Marcelo Eduardo Tarelli (42) fue encontrado por su sobrino en la tarde de este jueves. Estaba tendido en la cocina y rodeado por sangre. Al parecer, alguien conocido fue el auto del homicidio; lo asesinó utilizando un objeto punzo cortante contra la cabeza de la víctima. Hasta el momento se cree que pudo tratarse de un crimen pasional o de una venganza.
Entre la mañana y mediodía de este jueves asesinaron a un hombre de 42 años en su casa de Luján de Cuyo. Al parecer, un conocido de la víctima fue el autor del homicidio. El criminal utilizó un elemento punzo cortante contra la cabeza del hombre. El móvil del crimen no sería un robo, porque de la casa no faltaban objetos ni había desorden.
Marcelo Eduardo Tarelli (42) fue encontrado sin vida por su sobrino alrededor de las 14.30 de este jueves. El joven llegó a la casa de la víctima en calle Alvear 340. Tocó timbre, pero nadie respondió. Trató de abrir la puerta pero estaba cerrada con llave.
Finalmente llamó a un cerrajero, logró ingresar a la vivienda y encontró a Marcelo tendido en el piso de la cocina rodeado de un gran charco de sangre. El joven llamó a la Policía y cuando llegaron los peritos científicos con personal judicial descubrieron que la cabeza de Tarelli tenía varias heridas producidas con un elemento punzo cortante, indicó un investigador a MDZ.
Fuentes ligadas a la pesquisa manifestaron que al parecer el asesinato no tuvo como fin un robo. “En la casa estaba todo en orden y no había signos de lucha”, expresó una fuente judicial.

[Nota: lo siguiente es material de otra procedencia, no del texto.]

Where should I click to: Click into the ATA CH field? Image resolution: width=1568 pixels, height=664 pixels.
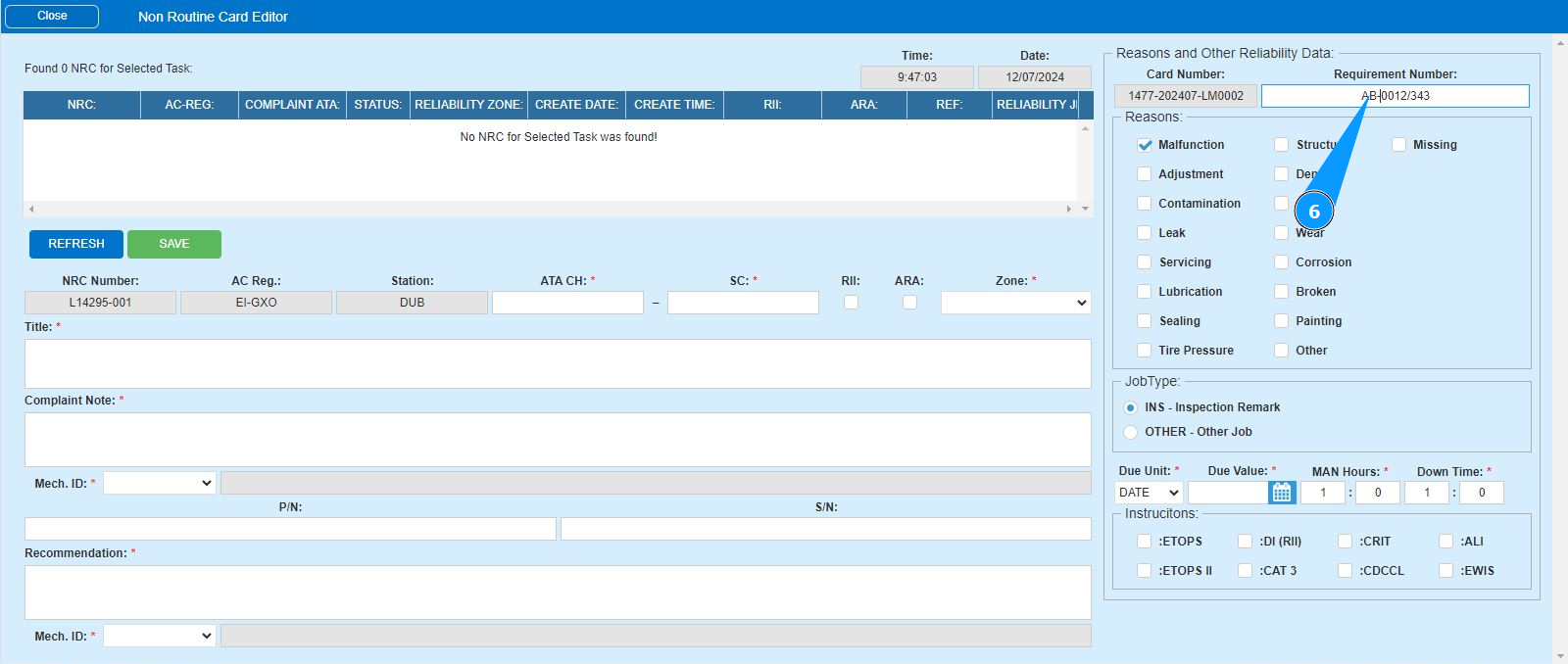coord(567,303)
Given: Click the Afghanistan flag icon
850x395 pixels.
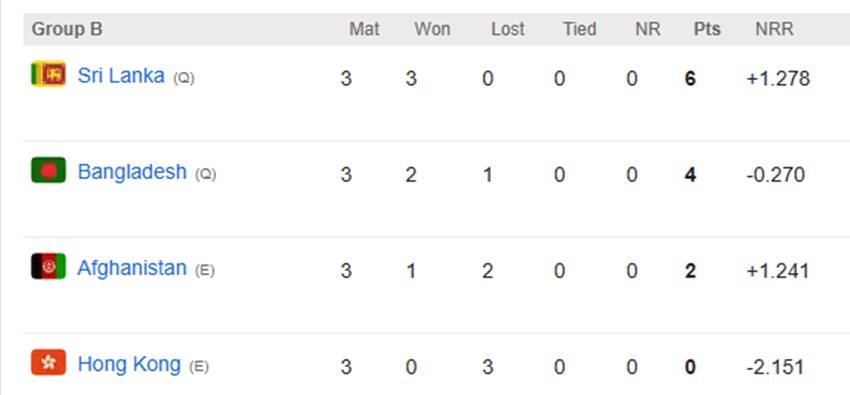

En ese sentido, agregó que el asesino sería conocido de la víctima y que el móvil del crimen podría ser pasional o tratarse de una venganza, aunque la disposición de las muebles y dónde hallaron el cadáver, "demuestran que la víctima y el asesino habrían mantenido una discusión verbal que se fue curso y terminó en un crimen", conjeturó un investigador. Además, el homicida habría tomado las llaves de la casa, pues no aparecieron, cerró la puerta y se fue.
Tarelli era preceptor en el Colegio María Axuliadora de Rodeo del Medio. Según sus conocidos, no estaba en pareja desde hacía siete años. Sin embargo, las fuentes consultadas coincidieron en señalar que que alguna persona con la que mantenía una relación en el último tiempo se tornó conflictiva, por la clandestinidad de la misma, y esto podría haber derivado en el crimen.
La investigación quedó a cargo del fiscal de Delitos Complejos Santiago Garay.